■ **Using the information**
(1) From the Halloween 4 review, extract the passage starting at "In a last ditch" and ending at "of Michael Myers.".
(2) According to the Halloween 4 review, what costume is Jamie wearing at the end of the film?
(3) List every film character the Halloween 4 review mentions by name.

■ **Excerpted text**
--------------------

Having a young girl as the main target of Myers’ murderous intentions works to raise the stakes and perturb matters significantly. Indeed, some of the scenes featuring an ever imperilled and vulnerable Jamie are reasonably distressing, and Harris delivers a convincing and engaging performance. However there are too many instances of idiotic teens and ineffective cops having sex and forgetting how to use a gun to ensure Jamie’s plight is as convincing as it could be. The script contains a few interesting aspects that are never really fleshed out, such as the lynch mob baying for Myers’ blood and mistakenly shooting up innocent citizens, and the underlying concept of families and their skeletons in the closet as a source of danger and anxiety. With a little teasing out, the idea of a small, everyday town uniting to conquer its dark past personified, could have been quite effective. Even several moderately thrilling set pieces such as an extended chase sequence along a roof-top and through a deserted school still don’t save Halloween 4 from descending into a rudimentary slump, bogged down by a lack of daring. In terms of slasher logic, Halloween 4 is as standard as they come; characters insist on doing the most foolish, illogical things because the lazy script and convention dictates they do. Despite having police protection and being in a locked down house with battened doors and windows, Jamie and Rachel still aren’t safe and Myers constantly gets to them with little tension evoked.
As the sort of Final Girl, Rachel is an adequate successor to Laurie Strode. The lengths she goes to to protect Jamie are admirable, and Cornell is grounded and likable. In a resourceful, even-headed Final Girl sort of way.
In a last ditch attempt to throw something new onto the pile, or set up a sequel (hey, who are they kidding?) Halloween 4 closes with Jamie apparently established as a progeny/successor to Michael Myers’ blood-hewn legacy. The film closes with her stabbing her foster mother and staring blankly at the screen, decked out in a clown costume (echoing the opening scene of the original film in which a similarly dressed young Myers kills his sister) having seemingly inherited her maniacal uncle’s psychotic tendencies. This of course would be sidestepped in the follow up and even more lackluster Halloween 5: The Revenge of Michael Myers.
On a more or less even par with Halloween II, Halloween 4: The Return of Michael Myers is also quite disappointing – and when compared with Carpenter’s original classic, it is a staggering let down. That it also pales somewhat in comparison to countless other copycat slasher flicks of the time is also telling of its lack of originality. The few interesting ideas it toys with are lost amid the clichés, tensionless violence and pretty much tired-as-soon-as-they-were-established conventions the genre is renowned for.

--------------------

■ **Raw data**

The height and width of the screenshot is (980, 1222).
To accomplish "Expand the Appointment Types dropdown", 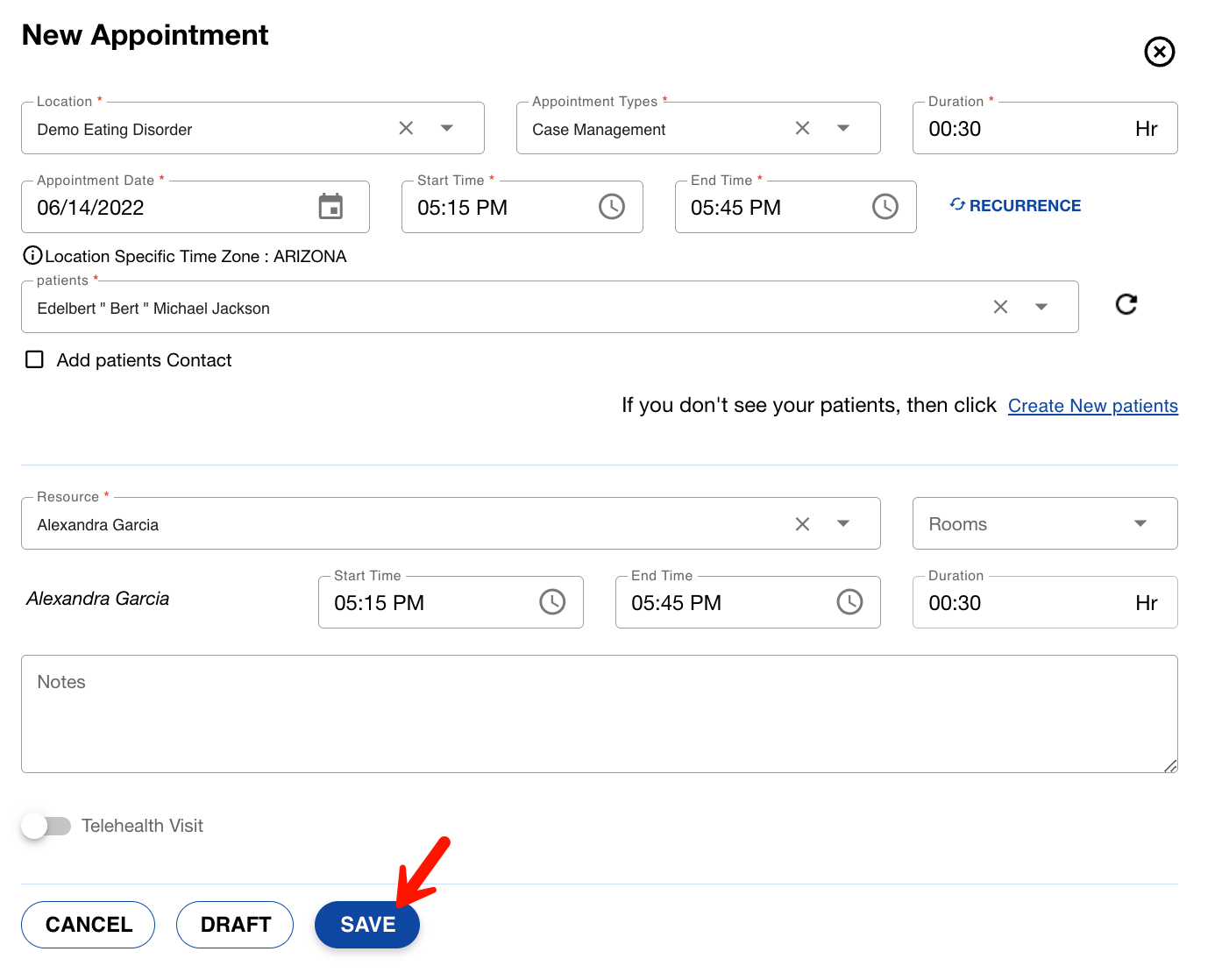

--------------------

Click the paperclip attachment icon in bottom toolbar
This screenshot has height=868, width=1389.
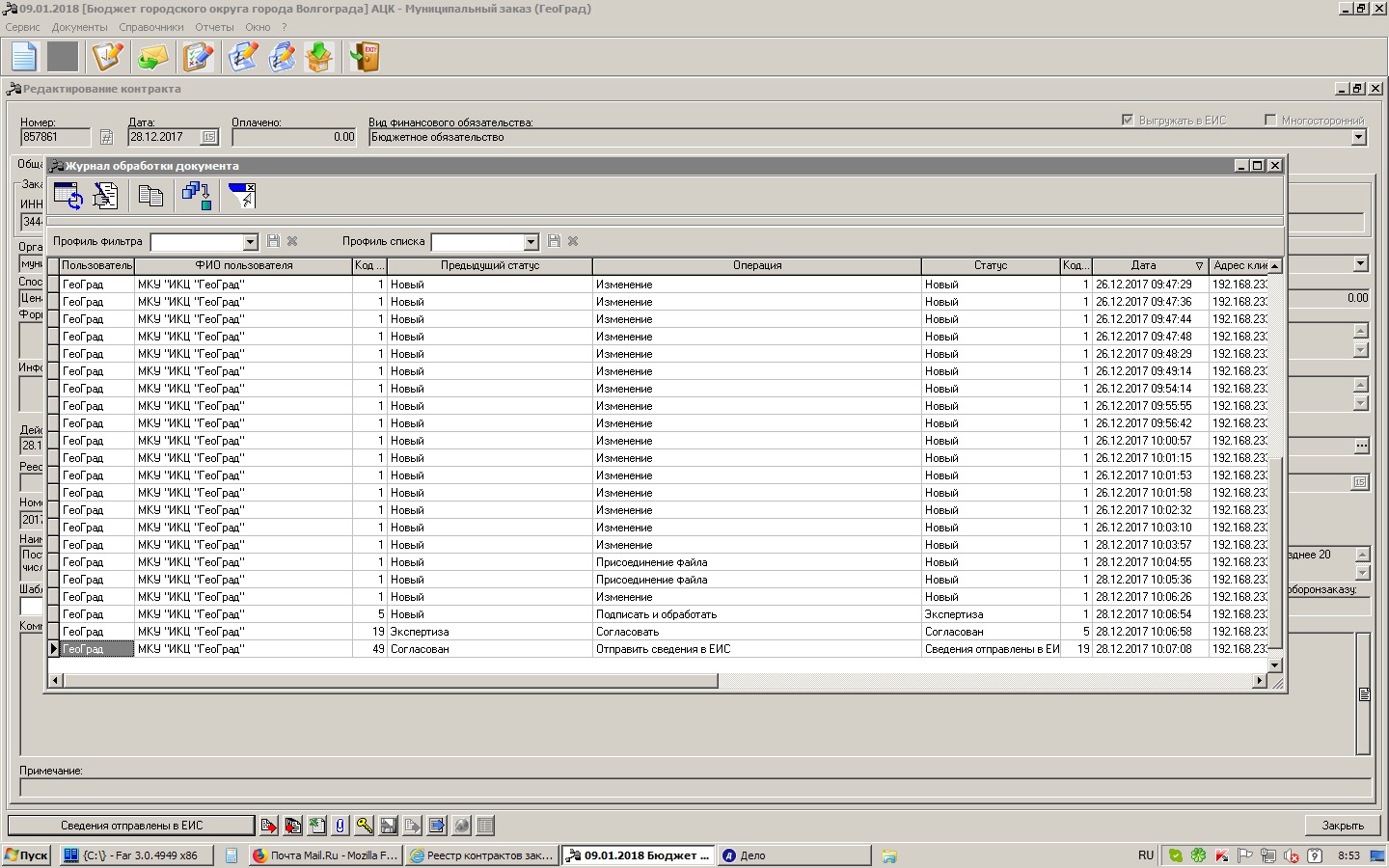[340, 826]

--------------------

■ **Answers to each task**
(1)
In a last ditch attempt to throw something new onto the pile, or set up a sequel (hey, who are they kidding?) Halloween 4 closes with Jamie apparently established as a progeny/successor to Michael Myers’ blood-hewn legacy. The film closes with her stabbing her foster mother and staring blankly at the screen, decked out in a clown costume (echoing the opening scene of the original film in which a similarly dressed young Myers kills his sister) having seemingly inherited her maniacal uncle’s psychotic tendencies. This of course would be sidestepped in the follow up and even more lackluster Halloween 5: The Revenge of Michael Myers.

(2) A clown costume.

(3) Michael Myers, Jamie, Rachel, Laurie Strode